Le carrefour de la N40, à Doische, figure depuis de nombreuses années parmi les points noirs du réseau routier wallon. Le grave accident survenu le 22 janvier dernier a ravivé les inquiétudes des riverains et des usagers, mais aussi relancé les interpellations politiques autour de la sécurisation de ce nœud stratégique.

En commission Mobilité du Parlement de Wallonie, le député MR Grégory Chintinne a interrogé le ministre wallon compétent sur les mesures concrètes envisagées pour réduire les risques sur ce carrefour particulièrement accidentogène.

Un rond-point évoqué depuis plus de 15 ans

Depuis près de quinze ans, la création d’un rond-point est régulièrement avancée comme solution par les acteurs locaux. Une option qui, jusqu’ici, n’a jamais dépassé le stade des intentions, faute de décision et de programmation budgétaire.
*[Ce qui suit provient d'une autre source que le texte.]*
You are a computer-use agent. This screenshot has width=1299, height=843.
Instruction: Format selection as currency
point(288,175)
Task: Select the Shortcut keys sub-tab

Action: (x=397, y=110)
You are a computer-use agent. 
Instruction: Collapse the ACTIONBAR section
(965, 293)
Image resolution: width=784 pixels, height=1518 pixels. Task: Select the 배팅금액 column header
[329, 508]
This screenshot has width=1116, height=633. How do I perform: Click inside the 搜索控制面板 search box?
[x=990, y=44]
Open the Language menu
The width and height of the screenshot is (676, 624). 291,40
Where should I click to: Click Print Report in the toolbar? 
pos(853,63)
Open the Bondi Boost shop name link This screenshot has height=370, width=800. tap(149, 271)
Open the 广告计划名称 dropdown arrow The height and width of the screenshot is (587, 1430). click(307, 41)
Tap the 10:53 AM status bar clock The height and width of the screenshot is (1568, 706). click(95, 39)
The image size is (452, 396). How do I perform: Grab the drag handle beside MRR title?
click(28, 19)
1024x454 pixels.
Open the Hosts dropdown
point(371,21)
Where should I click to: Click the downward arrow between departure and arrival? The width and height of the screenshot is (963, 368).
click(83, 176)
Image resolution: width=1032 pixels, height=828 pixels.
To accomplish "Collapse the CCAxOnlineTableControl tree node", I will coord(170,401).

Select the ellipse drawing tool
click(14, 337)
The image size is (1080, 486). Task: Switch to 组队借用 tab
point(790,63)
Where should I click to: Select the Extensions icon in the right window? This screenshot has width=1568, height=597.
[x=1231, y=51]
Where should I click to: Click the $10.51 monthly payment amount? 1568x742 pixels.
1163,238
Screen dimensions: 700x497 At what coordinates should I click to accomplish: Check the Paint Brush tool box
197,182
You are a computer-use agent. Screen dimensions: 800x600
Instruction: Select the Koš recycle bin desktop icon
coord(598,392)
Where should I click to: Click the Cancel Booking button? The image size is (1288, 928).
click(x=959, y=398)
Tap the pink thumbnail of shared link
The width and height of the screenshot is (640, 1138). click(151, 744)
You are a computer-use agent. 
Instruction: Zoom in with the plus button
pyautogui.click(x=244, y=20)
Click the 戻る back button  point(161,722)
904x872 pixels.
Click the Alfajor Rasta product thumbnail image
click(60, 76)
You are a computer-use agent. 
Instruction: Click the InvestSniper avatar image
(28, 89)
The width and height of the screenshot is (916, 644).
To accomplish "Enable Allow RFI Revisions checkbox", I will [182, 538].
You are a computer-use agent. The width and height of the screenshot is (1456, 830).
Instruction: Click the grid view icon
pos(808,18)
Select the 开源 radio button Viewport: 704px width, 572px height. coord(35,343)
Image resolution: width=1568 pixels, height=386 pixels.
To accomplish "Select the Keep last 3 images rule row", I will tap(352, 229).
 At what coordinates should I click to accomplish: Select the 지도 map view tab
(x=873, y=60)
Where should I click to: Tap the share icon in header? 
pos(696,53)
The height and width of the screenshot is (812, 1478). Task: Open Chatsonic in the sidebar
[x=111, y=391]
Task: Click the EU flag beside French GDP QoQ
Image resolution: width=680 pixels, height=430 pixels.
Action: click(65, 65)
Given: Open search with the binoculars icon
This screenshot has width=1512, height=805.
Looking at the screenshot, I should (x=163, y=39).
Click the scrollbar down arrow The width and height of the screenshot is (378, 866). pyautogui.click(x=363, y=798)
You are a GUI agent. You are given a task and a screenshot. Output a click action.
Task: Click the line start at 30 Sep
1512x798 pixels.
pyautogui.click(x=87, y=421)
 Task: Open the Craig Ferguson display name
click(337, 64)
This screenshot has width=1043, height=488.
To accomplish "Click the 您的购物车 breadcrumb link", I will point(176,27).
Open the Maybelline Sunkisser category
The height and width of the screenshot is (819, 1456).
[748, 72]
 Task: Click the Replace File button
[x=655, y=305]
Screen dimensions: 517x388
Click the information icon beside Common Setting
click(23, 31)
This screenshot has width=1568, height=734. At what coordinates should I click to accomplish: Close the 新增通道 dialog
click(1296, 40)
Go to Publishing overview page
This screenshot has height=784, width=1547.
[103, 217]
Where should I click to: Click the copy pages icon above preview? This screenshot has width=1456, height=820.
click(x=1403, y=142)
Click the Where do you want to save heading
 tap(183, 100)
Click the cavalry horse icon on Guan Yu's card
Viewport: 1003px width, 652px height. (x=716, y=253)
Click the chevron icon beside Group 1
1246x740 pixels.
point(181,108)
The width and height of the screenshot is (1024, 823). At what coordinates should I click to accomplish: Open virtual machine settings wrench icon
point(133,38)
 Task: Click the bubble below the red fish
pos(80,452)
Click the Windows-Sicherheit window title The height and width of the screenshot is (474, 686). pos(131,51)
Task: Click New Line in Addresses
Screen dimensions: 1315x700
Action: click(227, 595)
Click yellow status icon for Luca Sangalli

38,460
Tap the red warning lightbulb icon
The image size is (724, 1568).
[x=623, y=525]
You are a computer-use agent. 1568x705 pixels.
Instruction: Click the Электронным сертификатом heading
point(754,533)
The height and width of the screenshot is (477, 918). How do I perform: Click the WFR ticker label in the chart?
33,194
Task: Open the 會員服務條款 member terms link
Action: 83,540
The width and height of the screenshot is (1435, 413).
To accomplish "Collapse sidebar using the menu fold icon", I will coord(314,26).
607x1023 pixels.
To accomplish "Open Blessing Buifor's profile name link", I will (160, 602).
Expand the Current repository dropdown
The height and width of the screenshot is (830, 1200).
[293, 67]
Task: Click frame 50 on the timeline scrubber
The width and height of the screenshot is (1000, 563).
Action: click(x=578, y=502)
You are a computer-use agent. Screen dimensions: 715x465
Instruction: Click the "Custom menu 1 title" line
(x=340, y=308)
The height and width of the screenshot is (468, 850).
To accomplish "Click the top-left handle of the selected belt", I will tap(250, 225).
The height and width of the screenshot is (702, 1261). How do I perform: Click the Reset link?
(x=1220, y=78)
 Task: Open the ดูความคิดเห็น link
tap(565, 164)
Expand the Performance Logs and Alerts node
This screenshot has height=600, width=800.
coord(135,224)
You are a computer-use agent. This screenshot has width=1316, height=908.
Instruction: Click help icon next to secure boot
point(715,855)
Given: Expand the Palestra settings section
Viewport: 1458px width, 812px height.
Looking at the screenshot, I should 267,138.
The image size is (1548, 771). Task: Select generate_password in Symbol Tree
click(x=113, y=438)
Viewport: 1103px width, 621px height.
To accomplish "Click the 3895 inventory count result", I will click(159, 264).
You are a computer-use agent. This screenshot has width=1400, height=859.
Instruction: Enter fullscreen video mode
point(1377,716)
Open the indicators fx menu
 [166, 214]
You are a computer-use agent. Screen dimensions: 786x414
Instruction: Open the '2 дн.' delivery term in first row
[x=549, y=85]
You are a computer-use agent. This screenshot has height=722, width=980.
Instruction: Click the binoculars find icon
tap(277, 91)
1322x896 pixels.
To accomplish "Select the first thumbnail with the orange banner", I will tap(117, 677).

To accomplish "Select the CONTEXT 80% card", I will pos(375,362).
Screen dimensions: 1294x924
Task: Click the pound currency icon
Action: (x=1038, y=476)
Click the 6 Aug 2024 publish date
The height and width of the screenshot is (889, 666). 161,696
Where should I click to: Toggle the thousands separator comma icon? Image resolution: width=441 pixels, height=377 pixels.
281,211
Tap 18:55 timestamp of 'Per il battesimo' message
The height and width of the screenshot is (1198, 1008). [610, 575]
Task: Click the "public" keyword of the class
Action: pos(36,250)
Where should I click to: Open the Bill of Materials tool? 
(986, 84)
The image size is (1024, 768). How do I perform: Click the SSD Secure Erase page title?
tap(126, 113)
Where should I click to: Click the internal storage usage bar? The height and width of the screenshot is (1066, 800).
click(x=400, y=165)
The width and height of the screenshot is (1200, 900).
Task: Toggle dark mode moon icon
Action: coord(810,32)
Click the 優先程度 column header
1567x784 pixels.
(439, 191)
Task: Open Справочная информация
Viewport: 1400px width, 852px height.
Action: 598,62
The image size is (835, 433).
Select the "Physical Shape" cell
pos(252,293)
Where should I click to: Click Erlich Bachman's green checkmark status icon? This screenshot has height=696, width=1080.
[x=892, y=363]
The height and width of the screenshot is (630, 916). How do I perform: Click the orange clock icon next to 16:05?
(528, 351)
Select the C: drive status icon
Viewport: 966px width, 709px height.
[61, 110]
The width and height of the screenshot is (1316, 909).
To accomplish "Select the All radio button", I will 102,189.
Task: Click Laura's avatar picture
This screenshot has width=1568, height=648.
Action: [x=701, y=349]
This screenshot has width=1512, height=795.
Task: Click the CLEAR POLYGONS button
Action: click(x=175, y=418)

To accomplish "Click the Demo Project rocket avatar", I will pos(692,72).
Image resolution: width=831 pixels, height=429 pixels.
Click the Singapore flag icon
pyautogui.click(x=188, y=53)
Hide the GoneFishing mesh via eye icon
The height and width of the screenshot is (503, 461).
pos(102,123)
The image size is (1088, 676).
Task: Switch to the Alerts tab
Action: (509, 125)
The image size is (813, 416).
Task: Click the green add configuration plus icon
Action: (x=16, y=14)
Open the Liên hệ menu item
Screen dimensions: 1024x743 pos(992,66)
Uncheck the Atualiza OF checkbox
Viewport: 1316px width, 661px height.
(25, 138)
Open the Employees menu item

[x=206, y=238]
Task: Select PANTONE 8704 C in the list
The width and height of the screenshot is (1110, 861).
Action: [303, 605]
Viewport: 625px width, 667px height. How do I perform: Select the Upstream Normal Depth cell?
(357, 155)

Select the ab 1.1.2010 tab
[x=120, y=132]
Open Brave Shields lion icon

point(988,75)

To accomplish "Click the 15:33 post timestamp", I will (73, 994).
Analyse annoncée, projet possible

En réponse, le ministre rappelle que la sécurité routière demeure une priorité majeure du Gouvernement wallon, dans le cadre de l’objectif « Vision Zéro », qui vise l’élimination des décès sur les routes à l’horizon 2050.

Il annonce qu’une analyse approfondie de l’accidentologie du carrefour de la N40 à Doische sera prochainement menée. Sur la base de ces constats, un projet d’aménagement pourrait être envisagé et intégré au futur plan infrastructures, attendu au premier semestre.

Le ministre nuance toutefois l’option du rond-point, soulignant que ce type d’aménagement n’est pas systématiquement la solution la plus adaptée et que chaque intervention doit tenir compte de la configuration précise des lieux.

Appel à une mobilisation locale

Pour Grégory Chintinne, si les constats sont désormais posés et l’analyse annoncée, l’urgence reste entière. Le député MR appelle à une mobilisation coordonnée de l’ensemble des niveaux de pouvoir afin d’aboutir rapidement à des solutions concrètes, à la hauteur des enjeux de sécurité pour les usagers.

Dans cette optique, il encourage la commune de Doische à prendre contact avec le Service public de Wallonie afin de faire avancer le dossier et d’inscrire durablement la sécurisation du carrefour à l’agenda régional.